-------- Data supplied --------

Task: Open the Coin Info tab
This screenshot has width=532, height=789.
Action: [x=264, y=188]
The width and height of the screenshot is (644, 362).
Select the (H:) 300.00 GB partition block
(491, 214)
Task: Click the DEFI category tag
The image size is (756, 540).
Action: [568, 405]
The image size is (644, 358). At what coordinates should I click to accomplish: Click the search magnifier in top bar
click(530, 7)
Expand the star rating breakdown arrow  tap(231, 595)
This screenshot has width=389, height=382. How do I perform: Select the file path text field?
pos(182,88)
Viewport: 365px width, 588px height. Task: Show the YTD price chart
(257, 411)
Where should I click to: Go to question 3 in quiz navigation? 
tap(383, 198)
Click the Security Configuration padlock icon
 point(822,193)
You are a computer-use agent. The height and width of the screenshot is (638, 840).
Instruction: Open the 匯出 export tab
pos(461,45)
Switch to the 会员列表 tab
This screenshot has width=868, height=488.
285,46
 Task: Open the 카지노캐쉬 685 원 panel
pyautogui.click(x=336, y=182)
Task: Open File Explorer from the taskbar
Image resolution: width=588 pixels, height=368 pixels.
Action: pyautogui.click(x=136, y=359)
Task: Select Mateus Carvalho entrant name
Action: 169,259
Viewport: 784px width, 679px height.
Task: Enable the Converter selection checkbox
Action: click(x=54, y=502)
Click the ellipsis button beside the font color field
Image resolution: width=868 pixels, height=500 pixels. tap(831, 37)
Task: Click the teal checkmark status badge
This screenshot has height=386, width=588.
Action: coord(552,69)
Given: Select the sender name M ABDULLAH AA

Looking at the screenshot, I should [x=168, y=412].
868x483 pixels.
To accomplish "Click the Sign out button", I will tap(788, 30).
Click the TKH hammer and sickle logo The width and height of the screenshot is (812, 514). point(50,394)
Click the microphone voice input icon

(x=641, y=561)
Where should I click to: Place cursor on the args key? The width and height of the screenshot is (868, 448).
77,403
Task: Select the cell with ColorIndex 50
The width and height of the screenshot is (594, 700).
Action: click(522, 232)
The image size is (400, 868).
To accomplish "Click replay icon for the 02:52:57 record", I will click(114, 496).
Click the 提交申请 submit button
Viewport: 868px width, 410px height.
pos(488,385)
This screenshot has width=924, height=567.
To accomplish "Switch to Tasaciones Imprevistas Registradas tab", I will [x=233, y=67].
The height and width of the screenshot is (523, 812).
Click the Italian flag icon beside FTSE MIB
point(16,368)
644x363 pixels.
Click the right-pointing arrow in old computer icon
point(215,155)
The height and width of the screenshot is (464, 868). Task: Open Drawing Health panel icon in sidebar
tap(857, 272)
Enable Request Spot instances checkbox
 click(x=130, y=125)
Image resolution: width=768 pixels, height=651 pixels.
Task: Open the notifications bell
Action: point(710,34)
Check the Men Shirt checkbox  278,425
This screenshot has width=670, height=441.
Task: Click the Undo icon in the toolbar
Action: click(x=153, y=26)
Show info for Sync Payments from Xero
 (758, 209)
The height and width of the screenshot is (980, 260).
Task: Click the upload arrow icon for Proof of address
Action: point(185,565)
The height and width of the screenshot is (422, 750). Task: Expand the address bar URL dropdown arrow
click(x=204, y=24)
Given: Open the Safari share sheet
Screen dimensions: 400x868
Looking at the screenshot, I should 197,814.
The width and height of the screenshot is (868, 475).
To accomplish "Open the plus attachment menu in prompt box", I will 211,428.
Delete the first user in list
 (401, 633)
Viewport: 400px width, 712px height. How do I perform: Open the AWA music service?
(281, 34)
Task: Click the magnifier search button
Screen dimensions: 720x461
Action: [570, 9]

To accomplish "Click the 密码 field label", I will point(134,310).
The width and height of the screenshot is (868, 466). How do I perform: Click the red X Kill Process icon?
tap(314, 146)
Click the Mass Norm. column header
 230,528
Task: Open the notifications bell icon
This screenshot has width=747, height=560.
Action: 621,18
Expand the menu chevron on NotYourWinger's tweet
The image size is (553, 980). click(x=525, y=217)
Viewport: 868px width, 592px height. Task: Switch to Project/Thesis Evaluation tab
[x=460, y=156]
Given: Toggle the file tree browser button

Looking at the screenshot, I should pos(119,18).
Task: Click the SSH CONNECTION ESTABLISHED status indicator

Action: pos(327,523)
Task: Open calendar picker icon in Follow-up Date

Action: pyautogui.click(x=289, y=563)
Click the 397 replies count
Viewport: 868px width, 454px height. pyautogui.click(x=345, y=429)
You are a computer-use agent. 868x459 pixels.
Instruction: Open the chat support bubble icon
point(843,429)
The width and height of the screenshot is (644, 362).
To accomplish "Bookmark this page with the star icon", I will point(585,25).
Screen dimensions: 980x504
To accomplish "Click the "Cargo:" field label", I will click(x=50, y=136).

--------

> [Exercise]: Restate the records word for word, keeping every line.

> [Task response]:
Task: Open the Coin Info tab
This screenshot has width=532, height=789.
Action: [x=264, y=188]
The width and height of the screenshot is (644, 362).
Select the (H:) 300.00 GB partition block
(491, 214)
Task: Click the DEFI category tag
The image size is (756, 540).
Action: [568, 405]
The image size is (644, 358). At what coordinates should I click to accomplish: Click the search magnifier in top bar
click(530, 7)
Expand the star rating breakdown arrow  tap(231, 595)
This screenshot has width=389, height=382. How do I perform: Select the file path text field?
pos(182,88)
Viewport: 365px width, 588px height. Task: Show the YTD price chart
(257, 411)
Where should I click to: Go to question 3 in quiz navigation? 
tap(383, 198)
Click the Security Configuration padlock icon
 point(822,193)
You are a computer-use agent. The height and width of the screenshot is (638, 840).
Instruction: Open the 匯出 export tab
pos(461,45)
Switch to the 会员列表 tab
This screenshot has width=868, height=488.
285,46
 Task: Open the 카지노캐쉬 685 원 panel
pyautogui.click(x=336, y=182)
Task: Open File Explorer from the taskbar
Image resolution: width=588 pixels, height=368 pixels.
Action: pyautogui.click(x=136, y=359)
Task: Select Mateus Carvalho entrant name
Action: 169,259
Viewport: 784px width, 679px height.
Task: Enable the Converter selection checkbox
Action: click(x=54, y=502)
Click the ellipsis button beside the font color field
Image resolution: width=868 pixels, height=500 pixels. tap(831, 37)
Task: Click the teal checkmark status badge
This screenshot has height=386, width=588.
Action: coord(552,69)
Given: Select the sender name M ABDULLAH AA

Looking at the screenshot, I should [x=168, y=412].
868x483 pixels.
To accomplish "Click the Sign out button", I will tap(788, 30).
Click the TKH hammer and sickle logo The width and height of the screenshot is (812, 514). point(50,394)
Click the microphone voice input icon

(x=641, y=561)
Where should I click to: Place cursor on the args key? The width and height of the screenshot is (868, 448).
77,403
Task: Select the cell with ColorIndex 50
The width and height of the screenshot is (594, 700).
Action: click(522, 232)
The image size is (400, 868).
To accomplish "Click replay icon for the 02:52:57 record", I will click(114, 496).
Click the 提交申请 submit button
Viewport: 868px width, 410px height.
pos(488,385)
This screenshot has width=924, height=567.
To accomplish "Switch to Tasaciones Imprevistas Registradas tab", I will [x=233, y=67].
The height and width of the screenshot is (523, 812).
Click the Italian flag icon beside FTSE MIB
point(16,368)
644x363 pixels.
Click the right-pointing arrow in old computer icon
point(215,155)
The height and width of the screenshot is (464, 868). Task: Open Drawing Health panel icon in sidebar
tap(857, 272)
Enable Request Spot instances checkbox
 click(x=130, y=125)
Image resolution: width=768 pixels, height=651 pixels.
Task: Open the notifications bell
Action: point(710,34)
Check the Men Shirt checkbox  278,425
This screenshot has width=670, height=441.
Task: Click the Undo icon in the toolbar
Action: click(x=153, y=26)
Show info for Sync Payments from Xero
 (758, 209)
The height and width of the screenshot is (980, 260).
Task: Click the upload arrow icon for Proof of address
Action: point(185,565)
The height and width of the screenshot is (422, 750). Task: Expand the address bar URL dropdown arrow
click(x=204, y=24)
Given: Open the Safari share sheet
Screen dimensions: 400x868
Looking at the screenshot, I should 197,814.
The width and height of the screenshot is (868, 475).
To accomplish "Open the plus attachment menu in prompt box", I will 211,428.
Delete the first user in list
 (401, 633)
Viewport: 400px width, 712px height. How do I perform: Open the AWA music service?
(281, 34)
Task: Click the magnifier search button
Screen dimensions: 720x461
Action: [570, 9]

To accomplish "Click the 密码 field label", I will point(134,310).
The width and height of the screenshot is (868, 466). How do I perform: Click the red X Kill Process icon?
tap(314, 146)
Click the Mass Norm. column header
 230,528
Task: Open the notifications bell icon
This screenshot has width=747, height=560.
Action: 621,18
Expand the menu chevron on NotYourWinger's tweet
The image size is (553, 980). click(x=525, y=217)
Viewport: 868px width, 592px height. Task: Switch to Project/Thesis Evaluation tab
[x=460, y=156]
Given: Toggle the file tree browser button

Looking at the screenshot, I should pos(119,18).
Task: Click the SSH CONNECTION ESTABLISHED status indicator

Action: pos(327,523)
Task: Open calendar picker icon in Follow-up Date

Action: pyautogui.click(x=289, y=563)
Click the 397 replies count
Viewport: 868px width, 454px height. pyautogui.click(x=345, y=429)
You are a computer-use agent. 868x459 pixels.
Instruction: Open the chat support bubble icon
point(843,429)
The width and height of the screenshot is (644, 362).
To accomplish "Bookmark this page with the star icon", I will point(585,25).
Screen dimensions: 980x504
To accomplish "Click the "Cargo:" field label", I will click(x=50, y=136).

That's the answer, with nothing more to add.